Porosity structures and local compositional variations associated with natural CO2 sequestration in basalts offshore Norway

Permanent storage of CO₂ as carbonates in basalt deposits utilises natural weathering reactions between silicate minerals and carbonic water. By studying how CO₂-enriched water has altered basalt in 43 samples from the Vøring Margin, offshore Norway, we demonstrate the pathways and reactions of CO₂ within a basalt reservoir.

The pore spaces occupied by carbonates in the samples were studied through μ-CT (computer tomography) studies on three minicores and detailed microanalyses on 32 thin sections via scanning electron microscopy (SEM), electron microprobe analysis, and electron backscatter diffraction (EBSD). Single crystal X-ray diffraction on 15 samples determined the type of carbonate minerals and precipitation ages were determined for two samples through U/Pb-radiomeric dating. δ¹⁸O and δ¹³C-isotope analyses were used to determine the fluid origin in 11 samples.

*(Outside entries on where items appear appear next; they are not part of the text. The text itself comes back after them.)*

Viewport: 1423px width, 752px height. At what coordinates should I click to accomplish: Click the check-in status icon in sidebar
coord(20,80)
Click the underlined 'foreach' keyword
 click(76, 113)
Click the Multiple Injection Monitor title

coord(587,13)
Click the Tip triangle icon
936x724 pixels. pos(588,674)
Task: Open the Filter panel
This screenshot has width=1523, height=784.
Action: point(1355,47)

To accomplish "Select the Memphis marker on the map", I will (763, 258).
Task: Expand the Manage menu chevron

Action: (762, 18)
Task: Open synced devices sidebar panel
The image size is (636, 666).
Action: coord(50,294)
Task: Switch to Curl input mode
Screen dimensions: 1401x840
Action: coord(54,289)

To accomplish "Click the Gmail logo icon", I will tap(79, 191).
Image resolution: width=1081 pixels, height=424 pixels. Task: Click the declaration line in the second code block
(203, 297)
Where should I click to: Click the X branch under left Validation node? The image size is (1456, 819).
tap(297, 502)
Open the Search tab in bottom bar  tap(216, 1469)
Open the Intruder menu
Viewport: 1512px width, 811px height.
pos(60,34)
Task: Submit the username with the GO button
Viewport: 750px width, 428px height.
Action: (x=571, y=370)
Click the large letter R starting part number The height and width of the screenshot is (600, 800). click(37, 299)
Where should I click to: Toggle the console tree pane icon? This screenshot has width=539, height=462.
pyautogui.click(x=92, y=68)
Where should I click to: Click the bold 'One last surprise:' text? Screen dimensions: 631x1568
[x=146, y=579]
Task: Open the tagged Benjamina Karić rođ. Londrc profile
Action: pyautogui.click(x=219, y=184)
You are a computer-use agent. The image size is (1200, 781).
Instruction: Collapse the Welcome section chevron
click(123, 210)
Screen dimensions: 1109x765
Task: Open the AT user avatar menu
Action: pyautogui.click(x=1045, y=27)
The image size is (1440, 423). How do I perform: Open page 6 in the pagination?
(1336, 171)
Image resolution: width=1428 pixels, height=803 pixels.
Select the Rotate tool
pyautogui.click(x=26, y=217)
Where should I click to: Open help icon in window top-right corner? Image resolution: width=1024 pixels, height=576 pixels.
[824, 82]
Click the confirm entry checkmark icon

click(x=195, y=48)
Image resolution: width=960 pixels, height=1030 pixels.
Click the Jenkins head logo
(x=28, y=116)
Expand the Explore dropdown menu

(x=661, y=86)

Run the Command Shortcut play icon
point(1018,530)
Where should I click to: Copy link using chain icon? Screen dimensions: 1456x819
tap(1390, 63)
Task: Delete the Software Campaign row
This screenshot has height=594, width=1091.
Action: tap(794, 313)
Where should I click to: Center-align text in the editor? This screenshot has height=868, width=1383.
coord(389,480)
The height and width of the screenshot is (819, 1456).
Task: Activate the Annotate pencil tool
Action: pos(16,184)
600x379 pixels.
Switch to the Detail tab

Three types of carbonate precipitation were characterised based on the pore structures they fill and the associated mineralogy. Type I carbonates, seen in 18 thin sections, fills vesicles, mainly along lava flow margins. SEM analyses showed that all vesicles are initially coated with a smectite layer which incorporates most of the Mg²⁺ and Fe²⁺ from dissolving silicate minerals. As pH and Ca concentrations increase, calcite precipitates in some vesicles. The secondary mineral assemblage and precipitation order fit with low-temperature alteration of basalt with pore water and atmospherically balanced CO₂ levels (pH≥8). Type II carbonates appear in seven thin sections as <500μm calcite crystals surrounded by clay minerals in the basalt groundmass. The porous carbonate crystals containing clay inclusions suggest formation through coupled dissolution-precipitation reactions. Thus, Type II carbonates result from the replacement of primary minerals like olivine with mostly clays and some calcite under similar conditions as Type I. δ¹⁸O and δ¹³C-isotope analyses indicate a meteoric fluid origin for the Type I carbonates and U/Pb dating of Type I and II calcites indicates precipitation occurred within 10 Ma after lava emplacement (47.3 ± 6.9 Ma and 43.3 ± 5.1 Ma, respectively). Type III carbonates are only observed in two thin sections and show partial replacement of clinopyroxene by calcite, following micro-fractures in the minerals. Near-complete replacement of olivine by calcite and some siderite through coupled dissolution-precipitation reactions is also observed. This indicates reducing conditions at a slightly higher CO₂ concentration (pH: 6-7) closer to what we expect in a CO₂ injection scenario. EBSD analysis of Type III calcite reveals no clear relationship between the crystal orientation of the calcite and the mineral it replaces. This suggests that chemical rather than crystallographic factors lead to the preferential dissolution of clinopyroxene and olivine over plagioclase. Microprobe analysis indicates varying trends in Ca-substitution within all three calcite types by either Mg (approximately 0-4.5%) or Mn (approximately 2-16%), likely linked to local variations in fluid chemistry or temperature within the reservoir.

In conclusion, the results show that CO₂ storage primarily occurs in vesicles along lava flow margins, but CO₂ can also migrate into the micro- and nano-pore networks of the basalts, enhancing storage potential. Coupled dissolution-precipitation reactions between silicate minerals and carbonates may further increase available storage space.